Damn I wish I could be there. Sounds like its shaping up to be a nail biter!!

Nice to see the brits in there as well. Not sure who I want for the win TBH, would be nice to see it go somewhere else for a change!


----------



## big pete (Mar 23, 2004)

siovrhyl said:


> dunno mate it looks like mariusz is making a come back deadlift and stones tomorow both good events for him


have u seen savickas pull on deads?

stones i got no clue on TBH, marius rules it, ive not see nsavickas on stones ina good few years


----------



## walks (Apr 13, 2007)

Could be close.

At least if Marius wins no one can no longer question if he is the best.

Beating the likes of poundstone and Savickas in their prime would be some achivement


----------



## besa (Jan 12, 2009)

I'm sure poundstone will want to get back at marius on the stones, it was so close last year.Cant wait to watch it on tele.


----------



## siovrhyl (Sep 14, 2008)

tbh i can't see poundstone getting the points back 5 points behind and with the events left i don't think big z or mariusz will drop many points its just who performs on the day.

I do think the brit lads could do well today terry's deadlifting has come on loads this year and loz has a super strong back both won the DL in the heats.
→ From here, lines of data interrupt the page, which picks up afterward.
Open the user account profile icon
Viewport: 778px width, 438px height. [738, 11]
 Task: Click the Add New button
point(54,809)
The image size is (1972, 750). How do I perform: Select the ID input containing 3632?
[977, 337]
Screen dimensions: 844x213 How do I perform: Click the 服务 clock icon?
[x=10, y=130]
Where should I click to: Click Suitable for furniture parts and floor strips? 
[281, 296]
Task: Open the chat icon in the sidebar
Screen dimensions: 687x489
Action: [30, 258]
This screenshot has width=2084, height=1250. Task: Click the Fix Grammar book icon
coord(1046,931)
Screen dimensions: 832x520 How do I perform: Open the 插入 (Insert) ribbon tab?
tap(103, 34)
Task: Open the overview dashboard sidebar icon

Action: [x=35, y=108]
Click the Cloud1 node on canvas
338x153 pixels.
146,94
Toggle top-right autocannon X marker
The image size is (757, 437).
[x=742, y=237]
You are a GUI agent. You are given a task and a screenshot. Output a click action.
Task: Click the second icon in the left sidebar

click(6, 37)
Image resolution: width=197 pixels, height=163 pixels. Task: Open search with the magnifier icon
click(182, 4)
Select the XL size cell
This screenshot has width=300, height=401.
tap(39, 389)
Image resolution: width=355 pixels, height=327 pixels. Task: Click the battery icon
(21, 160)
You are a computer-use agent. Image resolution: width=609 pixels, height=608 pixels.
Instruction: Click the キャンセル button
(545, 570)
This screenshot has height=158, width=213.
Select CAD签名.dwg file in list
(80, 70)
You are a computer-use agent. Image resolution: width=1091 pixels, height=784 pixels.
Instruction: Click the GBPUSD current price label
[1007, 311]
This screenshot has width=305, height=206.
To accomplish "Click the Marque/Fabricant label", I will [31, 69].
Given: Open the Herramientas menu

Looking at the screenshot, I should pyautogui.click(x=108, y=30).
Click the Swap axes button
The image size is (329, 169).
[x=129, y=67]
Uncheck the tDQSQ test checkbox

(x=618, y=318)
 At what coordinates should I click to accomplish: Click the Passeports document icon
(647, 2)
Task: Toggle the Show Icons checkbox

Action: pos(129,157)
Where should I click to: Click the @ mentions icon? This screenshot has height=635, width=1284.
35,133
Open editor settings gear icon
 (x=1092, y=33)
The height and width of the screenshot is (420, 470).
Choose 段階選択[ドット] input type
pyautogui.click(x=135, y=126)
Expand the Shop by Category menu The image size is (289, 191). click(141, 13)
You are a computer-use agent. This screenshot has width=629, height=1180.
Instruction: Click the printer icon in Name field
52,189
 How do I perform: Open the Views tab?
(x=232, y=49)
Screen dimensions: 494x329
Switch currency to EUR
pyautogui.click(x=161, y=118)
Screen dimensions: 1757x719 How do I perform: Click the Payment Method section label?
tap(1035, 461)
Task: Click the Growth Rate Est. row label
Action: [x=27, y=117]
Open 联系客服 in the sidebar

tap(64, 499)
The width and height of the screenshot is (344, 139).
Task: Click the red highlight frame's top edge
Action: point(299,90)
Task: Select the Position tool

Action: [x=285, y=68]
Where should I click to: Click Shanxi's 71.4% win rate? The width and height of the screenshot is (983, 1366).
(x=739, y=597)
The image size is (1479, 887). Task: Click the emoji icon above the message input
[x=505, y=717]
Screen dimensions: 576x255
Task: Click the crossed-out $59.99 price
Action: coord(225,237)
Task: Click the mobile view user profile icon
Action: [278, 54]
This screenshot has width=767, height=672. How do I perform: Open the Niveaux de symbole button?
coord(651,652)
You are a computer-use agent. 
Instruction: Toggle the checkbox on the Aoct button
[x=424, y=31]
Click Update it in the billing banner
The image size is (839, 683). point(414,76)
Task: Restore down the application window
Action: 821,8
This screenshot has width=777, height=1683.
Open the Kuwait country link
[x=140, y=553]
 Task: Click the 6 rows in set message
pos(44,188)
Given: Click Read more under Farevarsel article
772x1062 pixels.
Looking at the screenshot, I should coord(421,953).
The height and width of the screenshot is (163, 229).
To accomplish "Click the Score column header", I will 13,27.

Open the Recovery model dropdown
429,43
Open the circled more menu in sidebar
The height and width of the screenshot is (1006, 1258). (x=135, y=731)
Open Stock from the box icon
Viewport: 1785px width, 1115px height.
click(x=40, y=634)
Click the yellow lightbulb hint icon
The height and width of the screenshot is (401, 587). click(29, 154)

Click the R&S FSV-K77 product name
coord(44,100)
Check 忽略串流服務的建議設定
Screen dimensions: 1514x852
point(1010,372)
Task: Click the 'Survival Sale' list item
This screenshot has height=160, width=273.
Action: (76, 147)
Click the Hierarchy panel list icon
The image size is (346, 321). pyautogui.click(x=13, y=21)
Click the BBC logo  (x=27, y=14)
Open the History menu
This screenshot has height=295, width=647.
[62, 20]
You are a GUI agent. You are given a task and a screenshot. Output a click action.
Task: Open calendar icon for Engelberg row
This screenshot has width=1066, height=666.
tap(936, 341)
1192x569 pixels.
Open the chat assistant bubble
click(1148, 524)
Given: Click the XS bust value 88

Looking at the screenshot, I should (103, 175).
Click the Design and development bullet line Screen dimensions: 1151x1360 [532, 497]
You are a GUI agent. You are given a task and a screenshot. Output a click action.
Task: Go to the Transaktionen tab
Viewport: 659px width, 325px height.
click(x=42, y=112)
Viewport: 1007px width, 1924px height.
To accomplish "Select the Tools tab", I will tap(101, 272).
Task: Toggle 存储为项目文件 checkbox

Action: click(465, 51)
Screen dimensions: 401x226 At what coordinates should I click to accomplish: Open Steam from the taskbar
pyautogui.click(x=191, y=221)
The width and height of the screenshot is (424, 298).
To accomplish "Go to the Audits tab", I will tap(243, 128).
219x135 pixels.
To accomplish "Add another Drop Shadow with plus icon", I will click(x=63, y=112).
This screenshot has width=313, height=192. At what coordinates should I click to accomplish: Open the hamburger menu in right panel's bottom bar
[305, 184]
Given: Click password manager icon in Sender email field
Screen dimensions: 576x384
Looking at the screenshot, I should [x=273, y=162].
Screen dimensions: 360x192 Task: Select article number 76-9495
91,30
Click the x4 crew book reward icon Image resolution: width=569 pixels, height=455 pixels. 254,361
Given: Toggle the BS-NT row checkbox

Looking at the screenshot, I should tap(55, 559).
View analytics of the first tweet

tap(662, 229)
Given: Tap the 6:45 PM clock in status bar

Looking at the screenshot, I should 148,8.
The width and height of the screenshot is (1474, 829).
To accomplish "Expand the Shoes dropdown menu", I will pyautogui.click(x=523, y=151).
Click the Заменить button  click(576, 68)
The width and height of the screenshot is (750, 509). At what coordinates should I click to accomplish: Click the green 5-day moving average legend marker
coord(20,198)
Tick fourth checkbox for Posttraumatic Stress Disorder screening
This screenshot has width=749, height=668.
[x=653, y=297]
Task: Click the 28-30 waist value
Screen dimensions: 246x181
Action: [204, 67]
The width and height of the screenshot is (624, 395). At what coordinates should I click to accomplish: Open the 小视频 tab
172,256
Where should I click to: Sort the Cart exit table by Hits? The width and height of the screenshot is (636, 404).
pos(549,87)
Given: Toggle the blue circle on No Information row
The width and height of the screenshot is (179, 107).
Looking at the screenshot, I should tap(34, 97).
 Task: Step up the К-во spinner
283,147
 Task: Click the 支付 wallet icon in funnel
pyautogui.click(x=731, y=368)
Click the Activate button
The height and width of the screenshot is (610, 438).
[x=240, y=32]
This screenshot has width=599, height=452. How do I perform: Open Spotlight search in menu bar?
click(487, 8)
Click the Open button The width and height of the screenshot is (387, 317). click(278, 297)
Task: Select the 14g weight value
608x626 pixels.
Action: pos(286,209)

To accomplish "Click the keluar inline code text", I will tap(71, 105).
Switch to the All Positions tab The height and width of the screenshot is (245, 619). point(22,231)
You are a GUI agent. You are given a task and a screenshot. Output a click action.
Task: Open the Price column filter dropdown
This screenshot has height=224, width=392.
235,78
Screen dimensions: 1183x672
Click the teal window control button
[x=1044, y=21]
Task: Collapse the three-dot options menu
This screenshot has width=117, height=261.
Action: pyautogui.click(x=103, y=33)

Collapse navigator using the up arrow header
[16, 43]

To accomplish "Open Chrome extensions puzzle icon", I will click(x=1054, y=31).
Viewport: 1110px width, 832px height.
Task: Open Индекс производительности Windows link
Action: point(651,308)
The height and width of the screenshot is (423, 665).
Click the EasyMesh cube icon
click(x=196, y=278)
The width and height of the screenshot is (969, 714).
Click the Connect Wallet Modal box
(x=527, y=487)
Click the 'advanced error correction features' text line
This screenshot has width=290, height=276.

we'll see how it goes updates later


----------



## siovrhyl (Sep 14, 2008)

from sdf

Dead lift

1. Savickas - 11 reps

2. Pudzianowski - 9

2. Poundstone - 9

4. Shaw - 8

4. Hollands - 8

6. Ortmayer - 7

7. Shahleai - 6

8. Ostlund - 5

9. L.F. Jean - 3

10. Pfister - 0


----------



## siovrhyl (Sep 14, 2008)

looks like big z has it in the bag now


----------



## siovrhyl (Sep 14, 2008)

video of laurence shahlai's boat pull

http://www.facebook.com/home.php?#/video/video.php?v=114853711...


----------



## siovrhyl (Sep 14, 2008)

ortmayers arm over arm. looks BRUTAL!

http://www.facebook.com/home.php?#/video/video.php?v=114854595...


----------



## siovrhyl (Sep 14, 2008)

giant farmers walk

http://www.facebook.com/home.php?#/video/video.php?v=114801045...


----------



## siovrhyl (Sep 14, 2008)

plane pull

http://www.timesofmalta.com/articles/view/20091001/local/plane...


----------



## siovrhyl (Sep 14, 2008)

no mate i got mates out there yeah i'd give my right arm to be out there lol its usually broadcast around xmas time i think it maybe on bravo this year


----------



## Five-O (May 21, 2006)

Bloody hell, when did savickas come back over?

Got to agree with Pete, wasn't the last time someone won it (instead of Pfister and Pudz) indeed savickas?


----------



## siovrhyl (Sep 14, 2008)

WORLDS STRONGEST MAN IS

zyrundas savickas

2nd maruisz

3rd Brian shaw

4th Derek poundstone

5th travis ortmayer

6th terry hollands


----------